Partout ailleurs : vous pouvez rouler à la vitesse que vous voulez, tant que vous respectez les limites. Vous pouvez vous habillez comme vous voulez, tant que vous respectez la décence. Bref, vous pouvez faire tout ce que vous voulez, tant que ce n’est pas explicitement interdit.
Dans le logement : vous déposez un permis de construire qui respecte toutes les règles en vigueur, et vous n’avez (à peu près) aucune chance de l’obtenir. Pourquoi ?
Car dans la pratique, vous devez au préalable négocier avec de nombreux interlocuteurs, entre les services et les élus. Plus la ville est importante, plus ils sont nombreux. Tout est négociable : le nombre de m2 à construire (c’est-à-dire le cœur de l’équation économique de l’opérateur), la forme du bâtiment, les matériaux utilisés, les couleurs, etc. Et même : les prix pratiqués, les cibles de clientèle, etc.
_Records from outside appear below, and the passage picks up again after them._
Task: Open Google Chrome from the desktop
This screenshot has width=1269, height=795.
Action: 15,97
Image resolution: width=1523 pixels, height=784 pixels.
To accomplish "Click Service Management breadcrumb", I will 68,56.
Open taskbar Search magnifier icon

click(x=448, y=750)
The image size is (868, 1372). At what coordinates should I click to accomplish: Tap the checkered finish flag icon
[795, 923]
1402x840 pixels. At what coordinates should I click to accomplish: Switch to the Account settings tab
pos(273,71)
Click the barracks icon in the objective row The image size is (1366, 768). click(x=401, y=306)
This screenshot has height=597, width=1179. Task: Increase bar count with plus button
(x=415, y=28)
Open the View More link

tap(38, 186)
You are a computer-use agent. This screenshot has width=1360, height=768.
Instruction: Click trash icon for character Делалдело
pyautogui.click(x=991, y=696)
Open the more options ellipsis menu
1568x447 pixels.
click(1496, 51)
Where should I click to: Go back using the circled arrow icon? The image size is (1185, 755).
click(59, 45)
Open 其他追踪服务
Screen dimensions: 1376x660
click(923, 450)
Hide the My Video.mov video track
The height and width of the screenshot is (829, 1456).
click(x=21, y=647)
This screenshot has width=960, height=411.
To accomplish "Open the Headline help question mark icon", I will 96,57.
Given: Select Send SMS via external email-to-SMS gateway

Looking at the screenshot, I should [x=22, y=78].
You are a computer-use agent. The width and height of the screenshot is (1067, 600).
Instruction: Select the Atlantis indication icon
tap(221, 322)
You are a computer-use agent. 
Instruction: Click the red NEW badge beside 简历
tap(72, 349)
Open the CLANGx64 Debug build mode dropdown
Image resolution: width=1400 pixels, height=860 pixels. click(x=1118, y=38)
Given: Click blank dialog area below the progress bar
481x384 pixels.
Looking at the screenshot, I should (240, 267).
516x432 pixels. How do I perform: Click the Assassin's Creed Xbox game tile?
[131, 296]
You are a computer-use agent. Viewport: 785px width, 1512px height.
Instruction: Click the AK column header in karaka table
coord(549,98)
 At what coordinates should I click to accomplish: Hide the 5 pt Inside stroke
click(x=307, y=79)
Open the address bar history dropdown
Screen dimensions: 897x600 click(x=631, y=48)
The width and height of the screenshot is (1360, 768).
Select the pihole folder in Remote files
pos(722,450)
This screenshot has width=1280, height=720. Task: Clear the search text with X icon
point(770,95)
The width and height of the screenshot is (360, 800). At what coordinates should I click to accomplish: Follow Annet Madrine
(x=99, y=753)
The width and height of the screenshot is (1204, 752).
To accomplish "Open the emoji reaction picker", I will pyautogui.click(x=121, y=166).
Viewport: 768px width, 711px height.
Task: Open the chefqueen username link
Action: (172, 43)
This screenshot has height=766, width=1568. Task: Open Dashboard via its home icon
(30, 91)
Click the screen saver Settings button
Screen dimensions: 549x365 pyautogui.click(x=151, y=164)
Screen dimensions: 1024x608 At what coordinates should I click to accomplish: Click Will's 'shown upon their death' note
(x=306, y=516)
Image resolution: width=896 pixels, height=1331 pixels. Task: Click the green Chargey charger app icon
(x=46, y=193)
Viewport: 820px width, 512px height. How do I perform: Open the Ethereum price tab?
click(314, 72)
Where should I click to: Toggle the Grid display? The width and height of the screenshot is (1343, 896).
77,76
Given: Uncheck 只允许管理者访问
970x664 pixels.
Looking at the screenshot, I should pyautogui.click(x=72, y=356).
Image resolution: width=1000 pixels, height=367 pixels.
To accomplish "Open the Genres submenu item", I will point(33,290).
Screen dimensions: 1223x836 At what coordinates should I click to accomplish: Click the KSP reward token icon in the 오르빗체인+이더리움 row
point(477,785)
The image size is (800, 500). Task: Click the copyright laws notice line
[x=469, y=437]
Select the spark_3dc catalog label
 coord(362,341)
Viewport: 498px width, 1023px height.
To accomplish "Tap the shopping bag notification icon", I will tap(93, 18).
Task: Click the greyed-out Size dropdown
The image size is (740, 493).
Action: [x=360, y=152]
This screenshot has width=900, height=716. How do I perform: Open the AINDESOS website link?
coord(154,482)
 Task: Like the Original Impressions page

Dans ces négociations, certains interlocuteurs comme les architectes des bâtiments de France, ont un pouvoir presque sans limite, exercé sans collégialité, et sans égard pour les enjeux (économiques, environnementaux…) qui ne relèvent pas strictement de la préservation du patrimoine.
Peut-on encore se permettre cela ?
Si cette pratique reflète un contrôle très fort de la puissance publique sur ce qui est construit, ce qui est une bonne chose, elle pose à mon sens un double problème : économique et démocratique.
Un problème économique, car ces interventions créent une très grande incertitude chez les opérateurs. Personne, même les professionnels les plus expérimentés, ne peut prévoir avec certitude qu’elle sera la position d’un tel ou d’un tel dans les négociations. D’autant plus qu’il s’agit parfois « de goûts et de couleurs ».
Surtout, toutes ces négociations ont pour conséquence (pas toujours mais le plus souvent) la dégradation de l’équation économique de l’opérateur. Et donc : soit l’abandon de l’opération, soit sa réalisation dans des conditions plus complexes. Tout cela a un coût, que l’opérateur doit « récupérer » ailleurs : sur le prix des logements, in fine.
Un problème démocratique, ensuite, car toutes ces règles nouvelles qui résultent de la négociation n’ont pas fait l’objet d’un processus public qui en consolide la légitimité. Il y a un décalage spectaculaire entre l’élaboration d’un PLU, qui prend des mois de travail et de concertation, qui fait l’objet d’une enquête publique puis d’un vote en conseil municipal et/ou communautaire, et la pratique quotidienne de ces négociations, moins transparentes et plus arbitraires.
A l’heure où les enjeux du logement sont si redoutables, peut-on encore se permettre cela ? Revenir à une pratique plus « normale » de la règle d’urbanisme ferait baisser le prix du logement, n’abaisserait pas les ambitions environnementales, et aboutirait à plus de m2 de logements construits.
C’est donc, à mon sens, une partie de la réponse aux enjeux du logement.